Ancient Greek Megachurch

I’ve been reading through Genesis in my devotions as well as in family devotions. This morning’s passage was Genesis 44, the story of Joseph arranging for his cup to be hidden in Benjamin’s grain sack. I’m never quite sure what to do with these narrative passages of Scripture that don’t seem to have a lot of overtly theological content. It’s my idea that Moses wrote them down to be a rallying point for building a national consciousness, so I try not to make personal application in ways that would be totally foreign to that purpose. I was reading a few commentators on this passage, and I was rather amused at Adam Clarke’s mental gymnastics to try to prove that Joseph was not involved in the practice of sorcery, despite the fact that he had a divination cup. What struck me as funny was the irrelevance of the discussion in the context of the story. What does it matter if Joseph was telling the future? The whole story was in the context of a massive deception that he was perpetrating against his brothers. Most of the commentators try to somehow justify the deception by saying that Joseph needed to know if his brothers had really changed. Why? Does our desire to know something about another’s character justify deceiving them? The entire idea strikes me as odd.

Anyway, homeschooling today went fairly smoothly. In history, we talked about the ancient Greeks’ approach to medicine–both those who sought healing from the god Asclepius and those who sought healing from the man Hippocrates–as well as the construction of the Parthenon and the worship of the goddess Athena. Interestingly, our book noted the cost of these projects. I’m trying to compute what they would be in today’s wages. If a skilled craftsman in America makes $15 per hour, then the cost of building the Parthenon would be about $360 million. Even more startling, the cost of the statue of Athena would be about $420 million. I don’t think we have many megachurches today with that kind of budget. In science, we talked about hair and nails–the keratin twins. Pretty intriguing stuff. We watched an entertaining movie about hair and took a quiz (Elijah did quite well), acted as hair detectives to determine who stole the hair products from a popular boy band, and read the nitty-gritty details about nails and nail care. Elijah is now somewhat of an expert on the topic.

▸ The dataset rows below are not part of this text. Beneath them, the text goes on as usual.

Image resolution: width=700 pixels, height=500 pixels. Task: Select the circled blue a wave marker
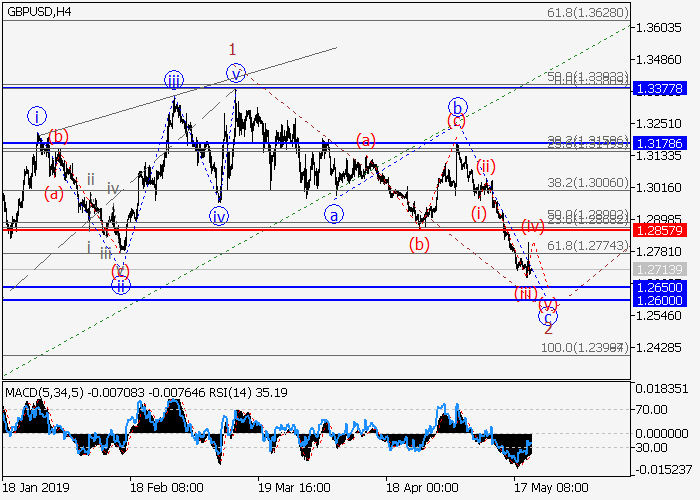[x=333, y=212]
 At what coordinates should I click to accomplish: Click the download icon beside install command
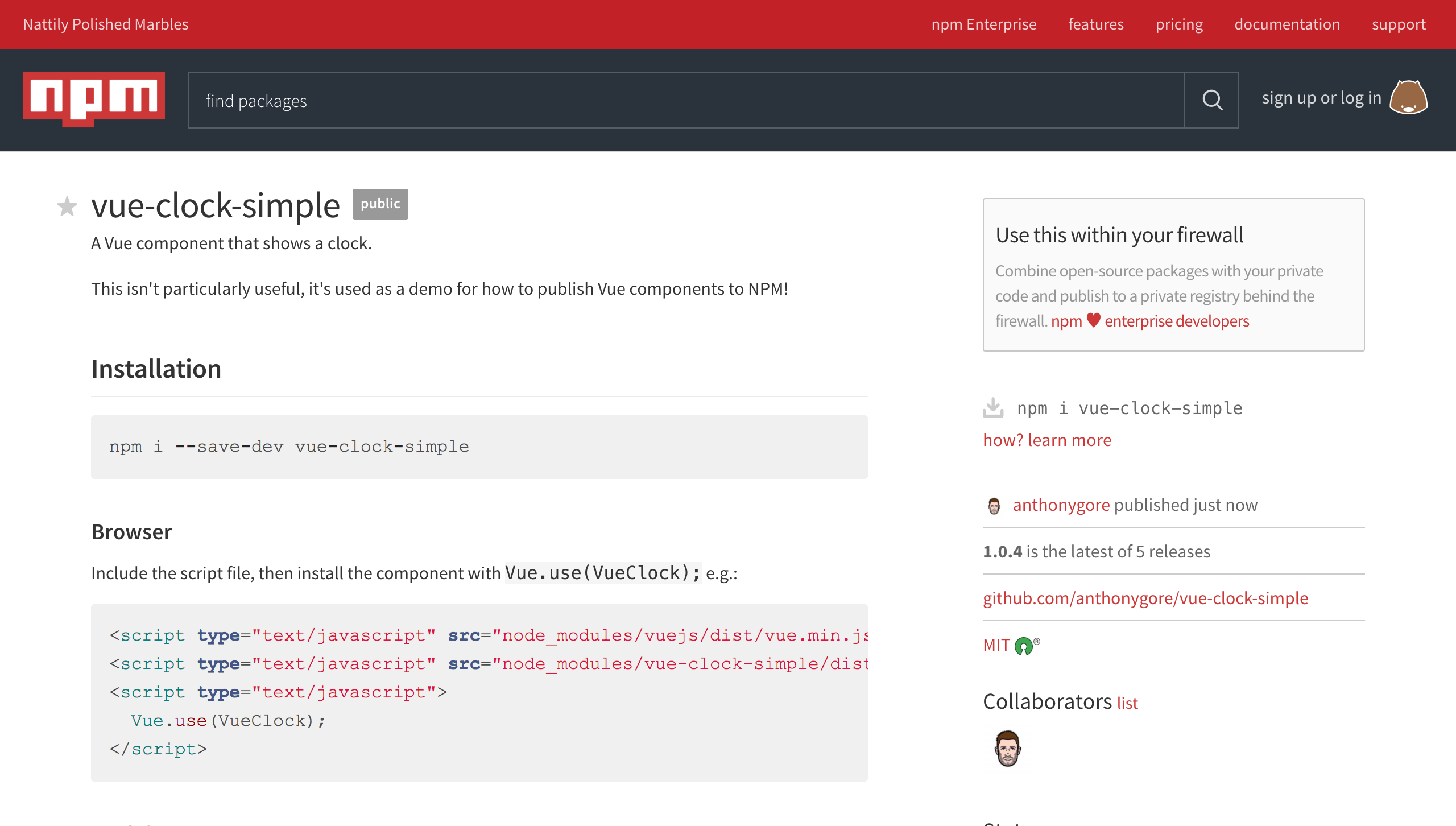992,407
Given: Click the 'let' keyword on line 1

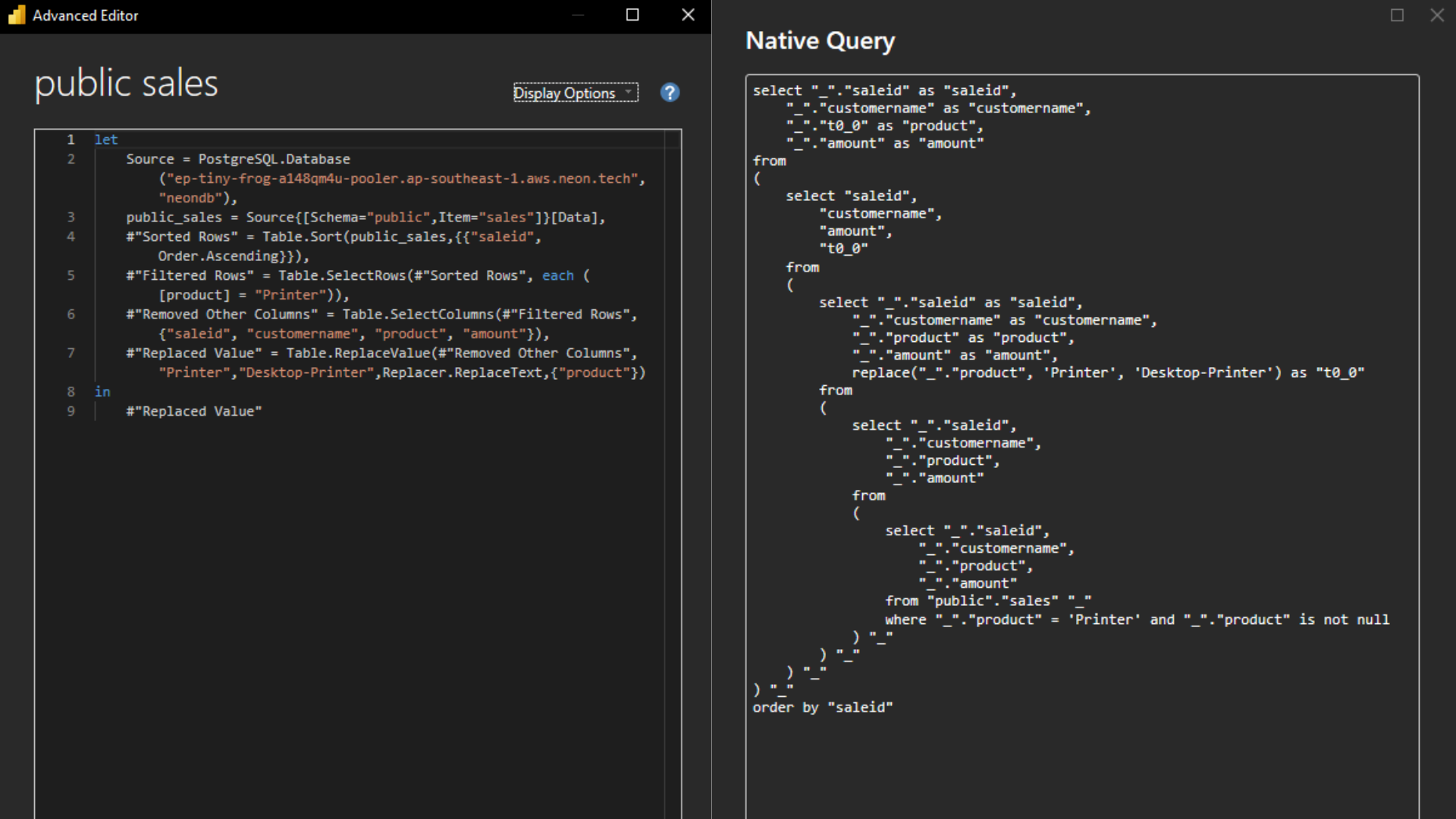Looking at the screenshot, I should tap(106, 140).
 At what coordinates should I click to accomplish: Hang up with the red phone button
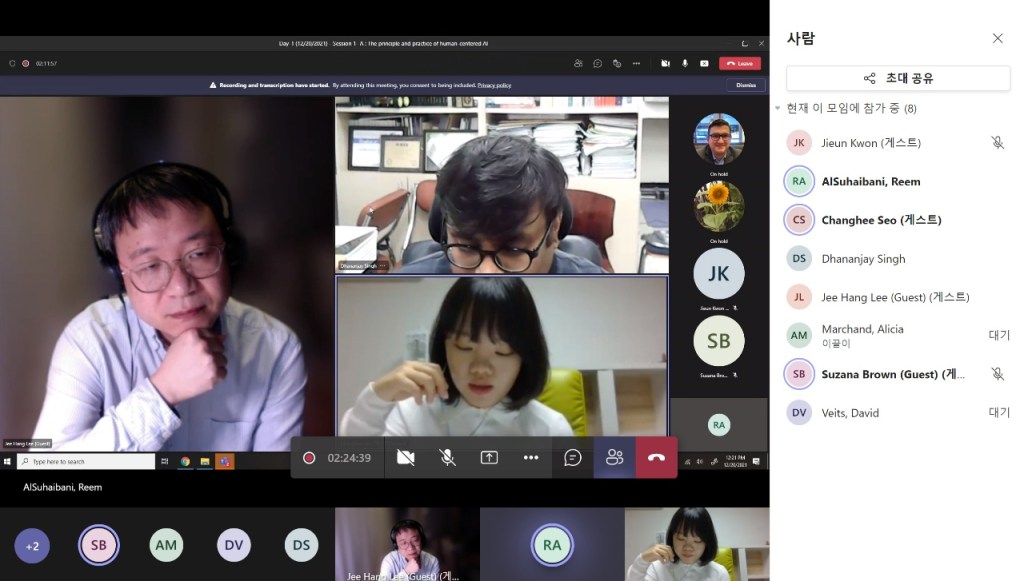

I had a little birthday shopping to work on this afternoon, so I traveled across town to look for a particular item. After traipsing in and out of many a shopping center, I finally found the right kind of store. Then it dawned on me that I didn’t know the words to express what I was looking for. So I spent a long time looking around the relatively small store and finally realized I was going to have to ask for what I wanted. I went around Robin Hood’s barn and, in the clumsiest way possible, explained what I wanted to buy. The saleswoman pointed to the item right in front of me. I wanted to kick myself.

We had some American friends over for a couple hours this afternoon as well. They have some young sons, so it was good for our boys to get a chance to play with them, and we had a fun time visiting as well. We have mutual friends in America but don’t know each other well, so these times of fellowship are always welcome.

It’s -8 here, but at least we’re not facing the blizzard conditions of our friends in midwestern America. Bundle up, y’all!